Des questionnements bien réels, mais qu’ils ne voulaient pas aborder de manière crue et directe. Pas vraiment intéressés à mettre en scène les mouvements de leur vie de couple, ils ont pourtant ressenti le besoin d’en parler. En bon membre fondateur du Théâtre Qui va là, Beaulieu-Duchesneau est fasciné par le jeu clownesque et par le théâtre d’objets; lui et sa compagne ont donc imaginé l’histoire de Phoenix et Cassandre, couple d’ornithologues qui se réveillent dans les ruines de leur cabane incendiée et retracent une part enfouie d’eux-mêmes à travers la cendre et les débris. Un parcours ludique parmi les objets et la saleté, par des personnages plus grands que nature, obnubilés par leur amour des oiseaux et leurs ambitions démesurées. Voilà qui allait leur permettre de prendre la parole.

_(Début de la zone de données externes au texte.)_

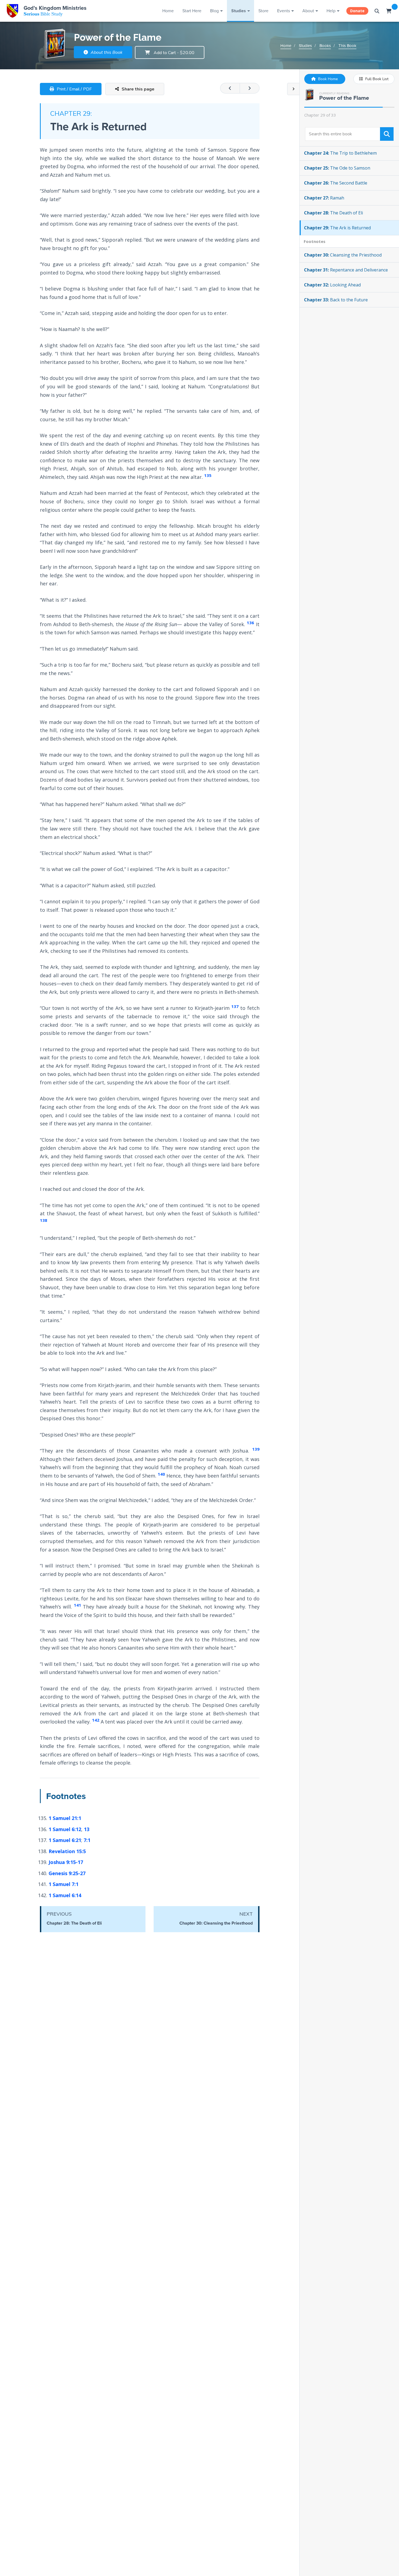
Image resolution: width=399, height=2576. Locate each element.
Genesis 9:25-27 (67, 1873)
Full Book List (376, 79)
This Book (347, 46)
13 (86, 1829)
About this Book (106, 52)
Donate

"C’est comme si la poésie ou l’imaginaire nous donnaient la légitimité de parler, explique Cloutier. On prend position sans mettre notre poing sur la table." Pas question d’imposer un point de vue, semble dire le couple d’artistes, même s’ils veulent vraiment brasser la cage. "La fable reste ouverte, précise-t-il. Mais il y a des thématiques fortes. On veut parler de l’ambition, de ses limites. Cassandre et Phoenix veulent exister par leurs aspirations, mais ça les brûle. Elle veut sauver les oiseaux d’une réserve qui serait menacée, elle se prend pour Dieu ou pour Mère Nature, alors que lui cherche à prouver l’existence du phénix, un oiseau éthiopien légendaire, comme s’il était investi, par son nom même, d’une mission suprême; il cherche à devenir une légende."

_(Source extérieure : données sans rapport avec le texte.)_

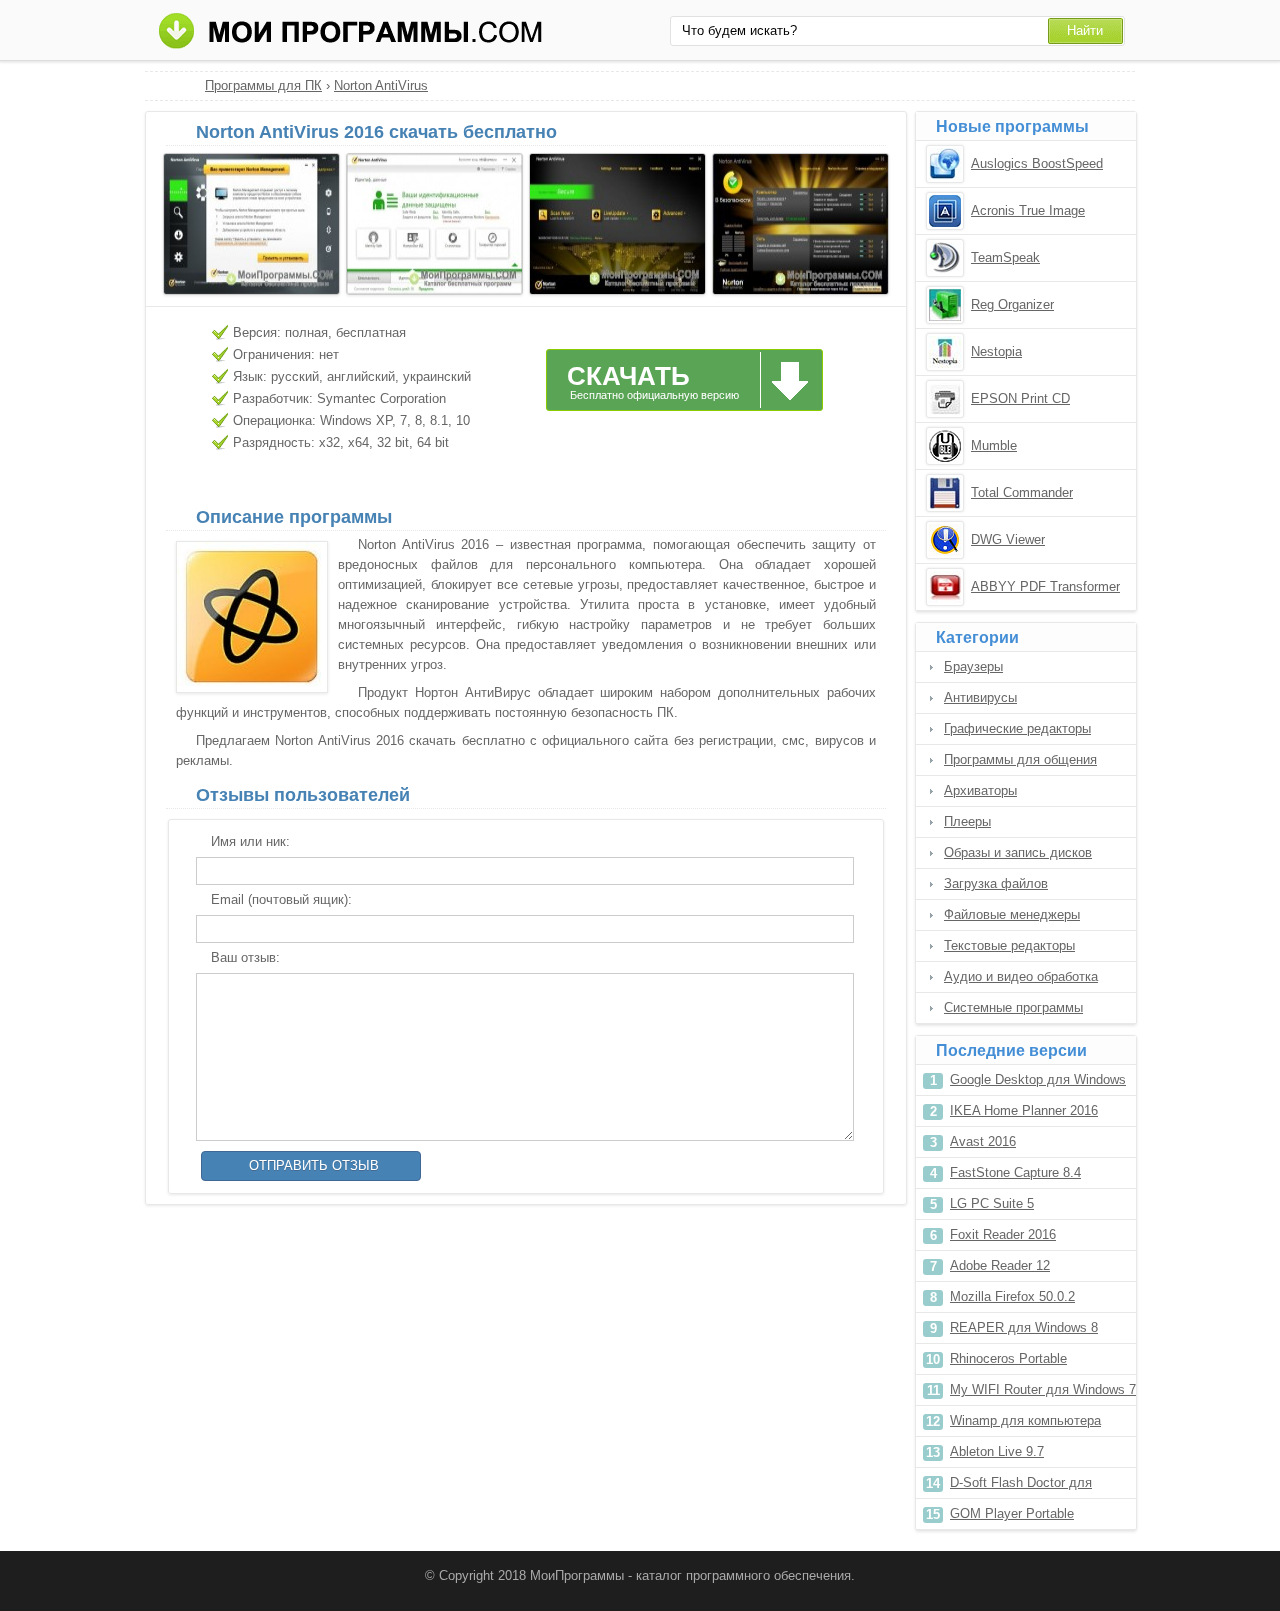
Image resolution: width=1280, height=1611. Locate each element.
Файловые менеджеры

Pour accentuer la dimension imaginaire de leur spectacle, ils ont fait appel à Jacques Laroche, spécialiste du jeu clownesque et de la marionnette. À la manière de Jacques Lecoq, maître incontesté du théâtre gestuel et du mouvement, il les a encouragés à puiser dans leur personnalité pour créer leur personnage, à chercher le clown en eux. "On n’a pas forcé les choses, explique Beaulieu-Duchesneau, on fait du clown intimiste. Igor Ovadis, à l’école de théâtre, nous disait de trouver la réalité de notre super-fantaisie. Cette phrase nourrit beaucoup le travail qu’on fait."